Saved entries:
———

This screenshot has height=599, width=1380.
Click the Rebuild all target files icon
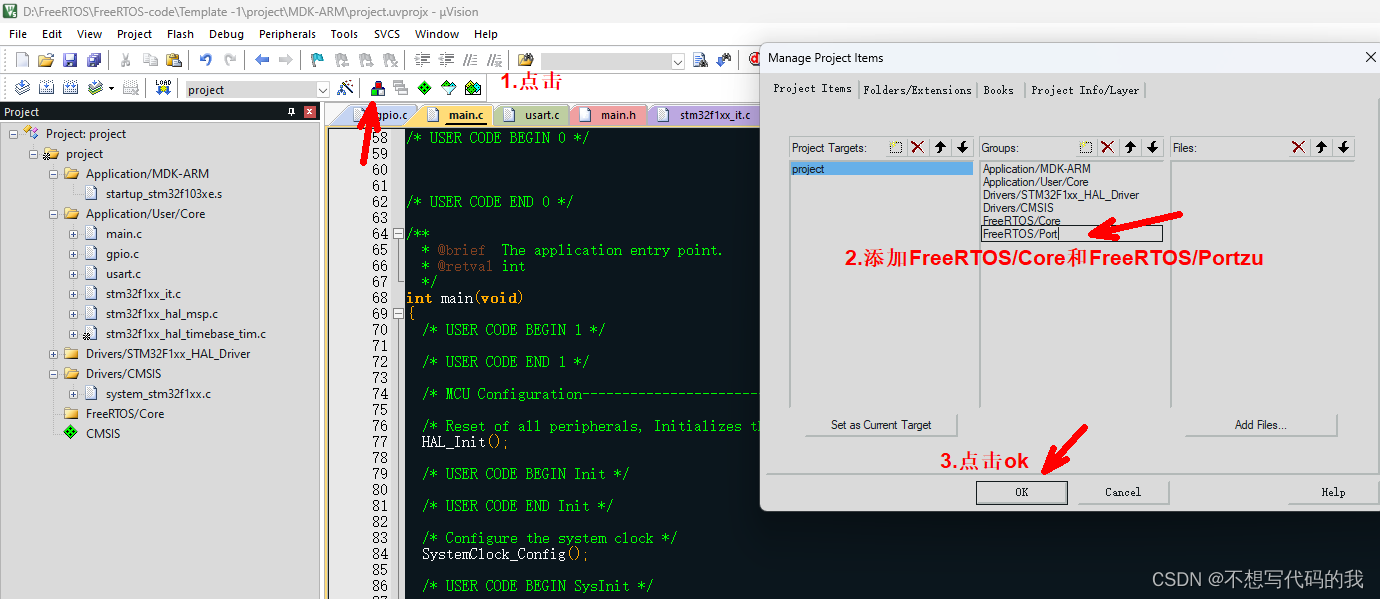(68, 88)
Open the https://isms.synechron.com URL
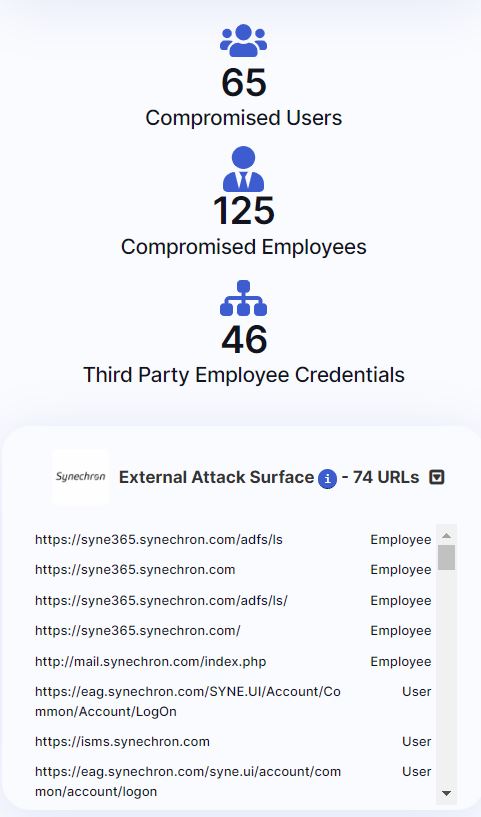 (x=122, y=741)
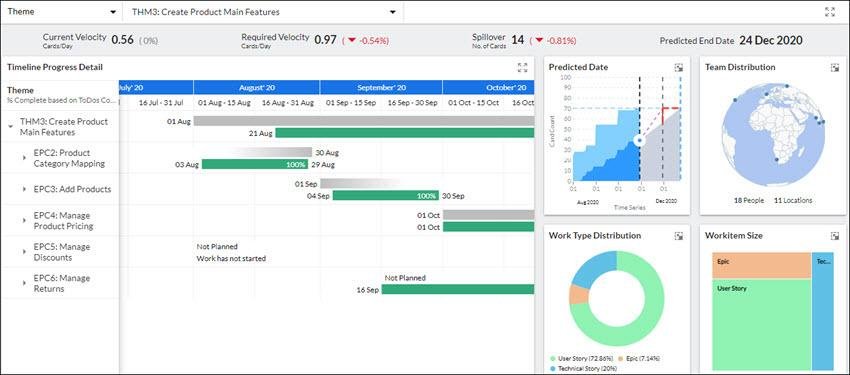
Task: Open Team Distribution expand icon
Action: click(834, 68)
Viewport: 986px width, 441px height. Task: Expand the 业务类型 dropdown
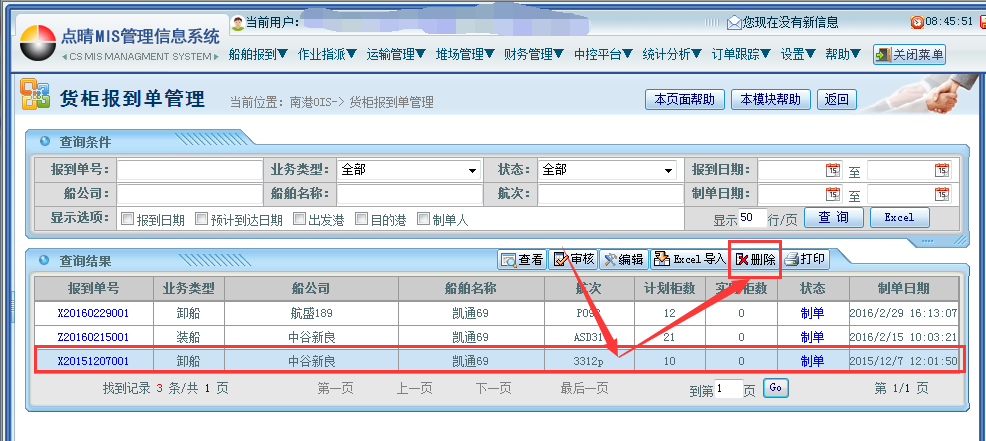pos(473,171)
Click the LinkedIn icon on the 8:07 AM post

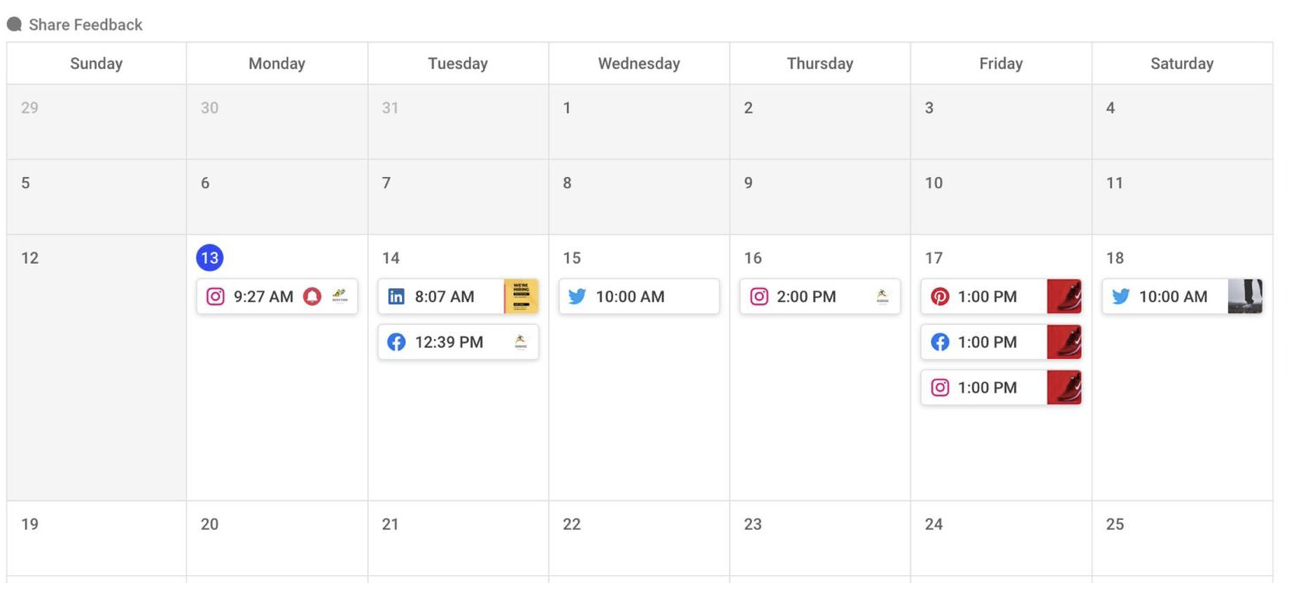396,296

———

When you reach a picture in the records above, pass over it and transcribe the rest exactly.

SOLUTION BELOW:
This screenshot has height=599, width=1380.
Click the Rebuild all target files icon
(68, 88)
Open the https://isms.synechron.com URL
 (x=122, y=741)
Task: Open Team Distribution expand icon
Action: click(834, 68)
Viewport: 986px width, 441px height. Task: Expand the 业务类型 dropdown
pos(473,171)
Click the LinkedIn icon on the 8:07 AM post

396,296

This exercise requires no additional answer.